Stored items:
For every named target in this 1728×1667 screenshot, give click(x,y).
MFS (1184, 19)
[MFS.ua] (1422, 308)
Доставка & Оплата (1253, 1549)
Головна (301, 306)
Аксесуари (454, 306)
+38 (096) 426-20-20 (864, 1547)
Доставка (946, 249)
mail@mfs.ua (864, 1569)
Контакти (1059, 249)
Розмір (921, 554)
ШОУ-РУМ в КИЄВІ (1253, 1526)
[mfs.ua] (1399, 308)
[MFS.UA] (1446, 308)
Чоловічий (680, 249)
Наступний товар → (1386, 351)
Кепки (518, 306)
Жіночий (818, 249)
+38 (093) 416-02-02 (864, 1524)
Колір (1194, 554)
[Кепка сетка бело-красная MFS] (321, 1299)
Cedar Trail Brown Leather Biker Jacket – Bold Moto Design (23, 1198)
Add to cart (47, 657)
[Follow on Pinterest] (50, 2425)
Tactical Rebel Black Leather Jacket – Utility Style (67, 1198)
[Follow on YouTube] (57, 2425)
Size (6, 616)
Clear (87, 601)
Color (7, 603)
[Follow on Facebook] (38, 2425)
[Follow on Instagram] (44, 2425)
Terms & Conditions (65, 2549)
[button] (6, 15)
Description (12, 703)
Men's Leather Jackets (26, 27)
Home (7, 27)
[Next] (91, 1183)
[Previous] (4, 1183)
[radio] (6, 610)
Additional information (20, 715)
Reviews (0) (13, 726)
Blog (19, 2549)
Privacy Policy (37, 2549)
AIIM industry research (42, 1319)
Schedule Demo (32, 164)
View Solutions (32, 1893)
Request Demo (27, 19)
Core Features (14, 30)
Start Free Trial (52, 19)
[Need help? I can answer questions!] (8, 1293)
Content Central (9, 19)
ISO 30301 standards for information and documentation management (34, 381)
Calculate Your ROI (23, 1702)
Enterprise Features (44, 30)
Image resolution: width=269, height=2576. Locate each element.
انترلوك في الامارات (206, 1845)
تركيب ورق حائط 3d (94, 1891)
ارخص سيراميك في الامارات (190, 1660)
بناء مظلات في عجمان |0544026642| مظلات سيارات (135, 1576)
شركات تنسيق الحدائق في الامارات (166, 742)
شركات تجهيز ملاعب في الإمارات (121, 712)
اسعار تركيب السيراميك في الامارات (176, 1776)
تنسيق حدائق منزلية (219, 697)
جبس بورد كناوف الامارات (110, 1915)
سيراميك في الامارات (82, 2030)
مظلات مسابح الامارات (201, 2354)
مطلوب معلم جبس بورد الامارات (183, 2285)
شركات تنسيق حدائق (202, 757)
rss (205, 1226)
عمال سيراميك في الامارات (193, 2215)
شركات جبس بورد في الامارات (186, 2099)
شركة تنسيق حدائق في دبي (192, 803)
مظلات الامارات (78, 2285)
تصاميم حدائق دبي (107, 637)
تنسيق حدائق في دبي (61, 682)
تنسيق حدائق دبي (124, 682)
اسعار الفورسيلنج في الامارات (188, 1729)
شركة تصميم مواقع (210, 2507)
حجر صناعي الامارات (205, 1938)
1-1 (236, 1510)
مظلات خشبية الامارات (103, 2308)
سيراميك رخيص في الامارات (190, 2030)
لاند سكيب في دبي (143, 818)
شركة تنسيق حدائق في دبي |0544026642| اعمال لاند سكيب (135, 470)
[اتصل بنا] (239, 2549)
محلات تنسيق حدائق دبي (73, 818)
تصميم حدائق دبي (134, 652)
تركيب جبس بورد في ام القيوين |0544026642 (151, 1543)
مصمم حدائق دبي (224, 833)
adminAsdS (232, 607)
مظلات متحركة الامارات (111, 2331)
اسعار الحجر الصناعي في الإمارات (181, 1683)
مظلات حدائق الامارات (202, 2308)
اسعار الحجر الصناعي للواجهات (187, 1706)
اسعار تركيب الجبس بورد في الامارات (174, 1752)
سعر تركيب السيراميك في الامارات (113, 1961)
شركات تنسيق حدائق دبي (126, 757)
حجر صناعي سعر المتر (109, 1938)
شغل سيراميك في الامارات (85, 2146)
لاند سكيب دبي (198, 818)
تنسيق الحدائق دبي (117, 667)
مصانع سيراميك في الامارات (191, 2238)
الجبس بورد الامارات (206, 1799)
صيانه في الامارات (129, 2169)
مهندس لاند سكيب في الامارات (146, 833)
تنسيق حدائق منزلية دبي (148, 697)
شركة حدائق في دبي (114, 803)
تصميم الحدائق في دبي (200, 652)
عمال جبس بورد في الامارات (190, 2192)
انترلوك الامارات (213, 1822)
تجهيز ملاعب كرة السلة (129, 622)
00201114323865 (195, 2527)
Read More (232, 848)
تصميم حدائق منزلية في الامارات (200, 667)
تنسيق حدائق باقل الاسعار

Exercise prompt: In the entries above, find every line with the word "شركات" and list it.

Problem solution:
شركات تنسيق الحدائق في الامارات (166, 742)
شركات تجهيز ملاعب في الإمارات (121, 712)
شركات تنسيق حدائق (202, 757)
شركات جبس بورد في الامارات (186, 2099)
شركات تنسيق حدائق دبي (126, 757)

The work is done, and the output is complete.